Cameco’s stock fundamentals
Per its most recently reported figures on Charles Schwab’s platform, Cameco has a net profit margin of 4.16%, which, most objectively, isn’t all that phenomenal.
However, in the interest of complete candor, while profitability is important, it frankly isn’t something that I am prioritizing in my analysis of this particular enterprise, as I am more concerned with this company’s growth with AI and other tangible demand drivers, not to mention that this figure is subject to change for any major company that directly deals with sometimes volatile commodity price swings, which impact its top and bottom lines.
All in all, it’s important, but for the time being and at least for the next handful of years, it isn’t something I am going to be checking up on every single second of every single day, even if the company’s net profit margin isn’t the highest, which is mostly due to the scale of its operations (it is significantly larger than the vast majority of its competitors, contributing to higher operating expenses), also prioritizing nabbing more market share and inking more long-term contracts over short-term profitability, which is certainly aligned with my investment values, and the most simple fact of the matter in that mining uranium involves a lot of operational costs, as mining in general is a markedly capital intensive endeavor.
Should you buy Cameco stock?
It is pretty rare when I am bullish on the short, intermediate, and long terms of a company, but this is the case with Cameco.
Uranium is here to stay, and I am mainly just intently waiting for the price of uranium to come down to more risk tolerable levels, as there seems to be a lot optimism already priced in, and even though I am clearly bullish on the future of uranium, I think this company’s stock (NYSE: CCJ) is best categorized as being overvalued in the short-term with the prospects of uranium being undervalued in the long run, and I must remain disciplined and not chase price.

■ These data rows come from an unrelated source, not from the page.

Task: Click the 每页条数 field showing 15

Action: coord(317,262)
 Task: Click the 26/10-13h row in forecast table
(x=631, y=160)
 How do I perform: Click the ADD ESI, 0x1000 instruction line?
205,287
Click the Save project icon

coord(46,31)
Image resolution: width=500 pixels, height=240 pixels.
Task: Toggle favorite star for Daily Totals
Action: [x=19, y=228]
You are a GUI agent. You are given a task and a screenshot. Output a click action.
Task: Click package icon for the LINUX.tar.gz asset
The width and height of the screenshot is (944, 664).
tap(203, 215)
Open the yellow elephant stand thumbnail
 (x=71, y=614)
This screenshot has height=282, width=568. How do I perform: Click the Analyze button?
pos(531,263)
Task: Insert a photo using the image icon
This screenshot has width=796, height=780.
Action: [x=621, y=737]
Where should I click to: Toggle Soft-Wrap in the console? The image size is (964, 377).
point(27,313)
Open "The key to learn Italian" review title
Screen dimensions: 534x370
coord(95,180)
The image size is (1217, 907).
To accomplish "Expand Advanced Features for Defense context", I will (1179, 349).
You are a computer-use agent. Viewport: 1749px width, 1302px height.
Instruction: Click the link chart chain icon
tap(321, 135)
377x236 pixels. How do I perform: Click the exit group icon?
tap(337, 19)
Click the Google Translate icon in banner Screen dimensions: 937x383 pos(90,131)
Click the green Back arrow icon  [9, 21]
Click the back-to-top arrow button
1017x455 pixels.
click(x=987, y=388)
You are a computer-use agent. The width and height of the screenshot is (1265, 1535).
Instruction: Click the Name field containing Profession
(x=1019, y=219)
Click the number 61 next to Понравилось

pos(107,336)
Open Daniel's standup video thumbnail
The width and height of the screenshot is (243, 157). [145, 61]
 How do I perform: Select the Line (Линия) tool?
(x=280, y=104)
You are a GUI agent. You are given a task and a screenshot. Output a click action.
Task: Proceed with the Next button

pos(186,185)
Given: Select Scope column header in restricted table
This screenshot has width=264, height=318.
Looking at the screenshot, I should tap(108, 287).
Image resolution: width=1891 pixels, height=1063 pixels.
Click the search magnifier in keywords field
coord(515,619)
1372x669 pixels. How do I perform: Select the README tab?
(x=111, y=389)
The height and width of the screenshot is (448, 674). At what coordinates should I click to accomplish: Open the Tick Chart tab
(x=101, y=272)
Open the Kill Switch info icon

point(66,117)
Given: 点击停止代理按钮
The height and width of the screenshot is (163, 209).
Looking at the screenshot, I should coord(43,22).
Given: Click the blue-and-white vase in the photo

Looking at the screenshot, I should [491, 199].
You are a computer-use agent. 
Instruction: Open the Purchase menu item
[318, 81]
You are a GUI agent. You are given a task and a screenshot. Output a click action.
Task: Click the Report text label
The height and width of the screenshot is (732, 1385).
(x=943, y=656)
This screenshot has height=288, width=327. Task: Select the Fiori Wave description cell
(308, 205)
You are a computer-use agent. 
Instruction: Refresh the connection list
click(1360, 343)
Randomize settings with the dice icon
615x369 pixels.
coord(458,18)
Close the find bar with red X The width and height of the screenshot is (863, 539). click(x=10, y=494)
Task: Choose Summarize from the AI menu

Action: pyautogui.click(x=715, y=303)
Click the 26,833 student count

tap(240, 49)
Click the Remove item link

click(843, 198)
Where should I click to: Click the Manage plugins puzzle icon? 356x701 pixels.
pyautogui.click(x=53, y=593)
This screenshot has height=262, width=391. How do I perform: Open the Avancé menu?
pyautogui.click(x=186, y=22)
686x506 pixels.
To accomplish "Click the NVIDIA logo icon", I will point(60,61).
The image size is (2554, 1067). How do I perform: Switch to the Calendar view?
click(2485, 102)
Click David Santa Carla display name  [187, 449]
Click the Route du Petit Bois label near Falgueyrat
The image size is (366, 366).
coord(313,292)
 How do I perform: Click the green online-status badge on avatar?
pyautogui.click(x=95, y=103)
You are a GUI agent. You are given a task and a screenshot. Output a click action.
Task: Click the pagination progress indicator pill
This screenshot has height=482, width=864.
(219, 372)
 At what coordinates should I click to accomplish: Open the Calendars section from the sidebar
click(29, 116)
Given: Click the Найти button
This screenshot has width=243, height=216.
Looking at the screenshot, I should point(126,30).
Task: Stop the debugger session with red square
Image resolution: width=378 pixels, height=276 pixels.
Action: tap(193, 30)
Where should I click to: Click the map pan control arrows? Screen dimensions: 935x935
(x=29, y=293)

When Druckenmiller explained that the higher they go, the cheaper they look, he wasn’t lying.
Still, prior to concluding this article, I’d like to note a few of the risks associated with the uranium market and Cameco itself. Some of the potential risks I see out there include the potential for unfavorable supply and demand dynamics (but still, such dynamics could be conducive towards presenting an attractive opportunity), general commodity price volatility, recessionary pressures (causing a slowdown in production and buildout in nuclear infrastructure should rates creep back up, which I think they will over the next 18-24 months, mind you), as well as a long-standing tax dispute between itself and the Canada Revenue Agency (CRA), which could lead to significant tax liabilities if the future rulings go against the miner, and also general regulatory challenges associated with building out nuclear globally, as there will assuredly be plenty.
For the sake of considering the next 18-24 months, especially for those that have already enjoyed the ride so far and when incorporating my previous comments, it makes the most objective sense to designate Cameco’s stock with a “sell” rating until the next bout of downward price pressure on uranium, mostly referencing the next supply and demand tilt, where the uranium market becomes oversupplied and/or demand in the short-term weakens, fervently knowing that when these dislocations occur, they will not last for long.
DISCLAIMER: This analysis of the aforementioned stock security is in no way to be construed, understood, or seen as formal, professional, or any other form of investment advice. We are simply expressing our opinions regarding a publicly traded entity.